For Immediate Release:
October 17, 2011

Contact:
David Perle 202-483-7382

Washington -- In light of the Association of Zoos and Aquariums' (AZA) new mandate that all AZA-accredited institutions must switch to a method of elephant management that minimizes direct contact between humans and elephants as soon as possible and no later than September 2014, PETA is renewing its call for the U.S. Occupational Safety and Health Administration (OSHA) to prohibit all direct physical contact between employees and elephants—known as "free contact"—at circuses, exhibits, and any other businesses that still use elephants and replace it with the "protected contact" system, which places a barrier between employees and elephants. In a letter sent today to OSHA Assistant Secretary of Labor David Michaels, PETA notes that because OSHA's purpose is to prevent the occurrence of workplace accidents, it has a duty to follow the AZA's example, as the new AZA policy was developed precisely to "maximize the safety of elephant care staff."

"Elephants and workers at AZA-accredited institutions will now be protected from violence and injury, but numerous zoos, circuses, and fairs that aren't accredited are still putting elephants and workers in danger," says PETA counsel and Director of Captive Animal Law Enforcement Delcianna Winders. "OSHA has a responsibility to step in and make sure that no worker is injured or killed by a frustrated, abused elephant."

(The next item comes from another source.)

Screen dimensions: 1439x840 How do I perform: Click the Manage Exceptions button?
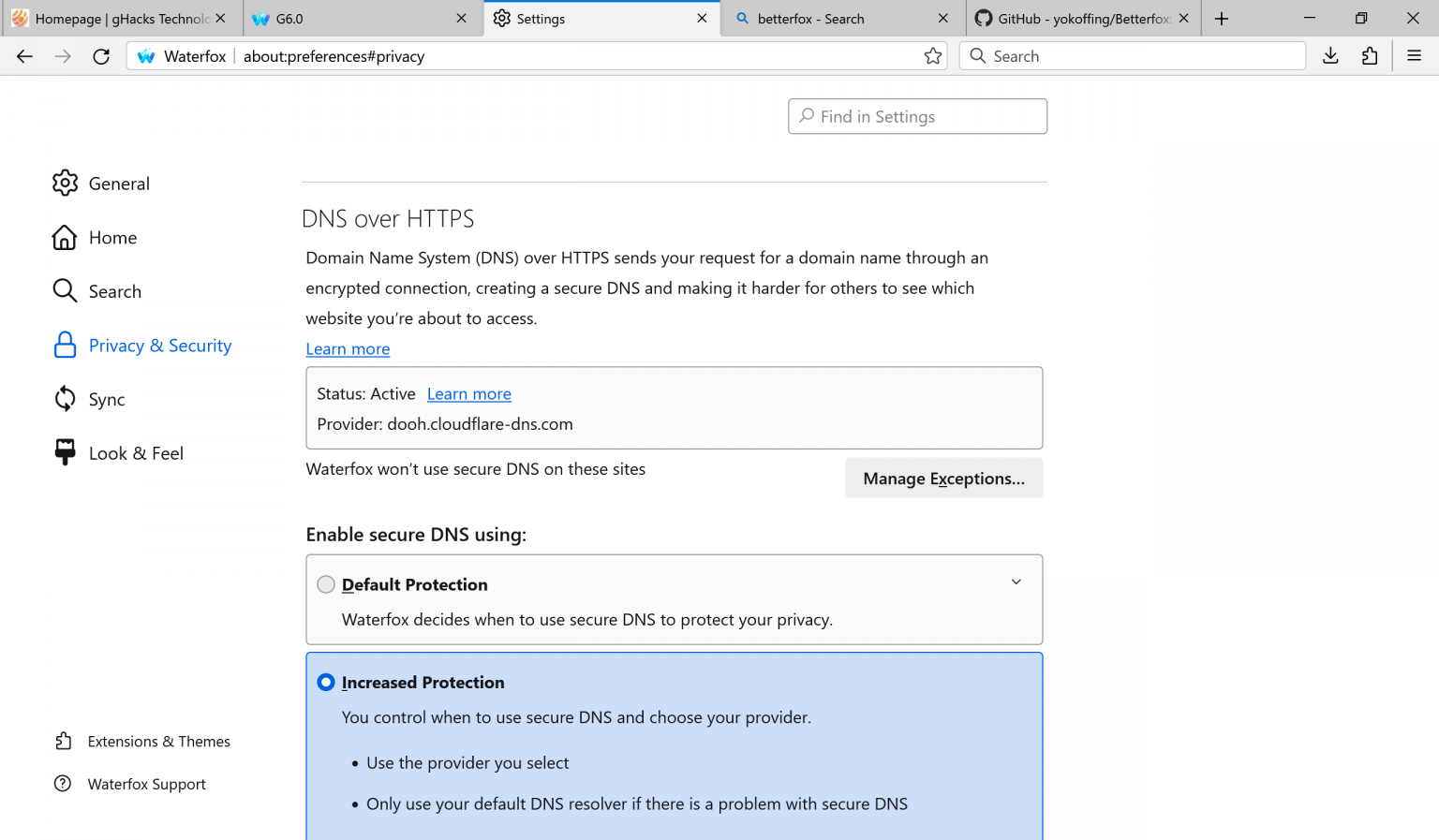click(943, 478)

Just last year, OSHA acknowledged that "[d]irect or free contact with dangerous animals … is a recognized hazard that is likely to cause death or serious physical harm to employees and others." Over the past 20 years, human interactions with captive elephants in the U.S. have resulted in 15 human deaths and more than 135 reported injuries—many of these deaths and injuries resulted from interactions in which a keeper beat an elephant who then retaliated. No deaths and only one injury (the result of disregarded protocol) have occurred at facilities that use protected contact.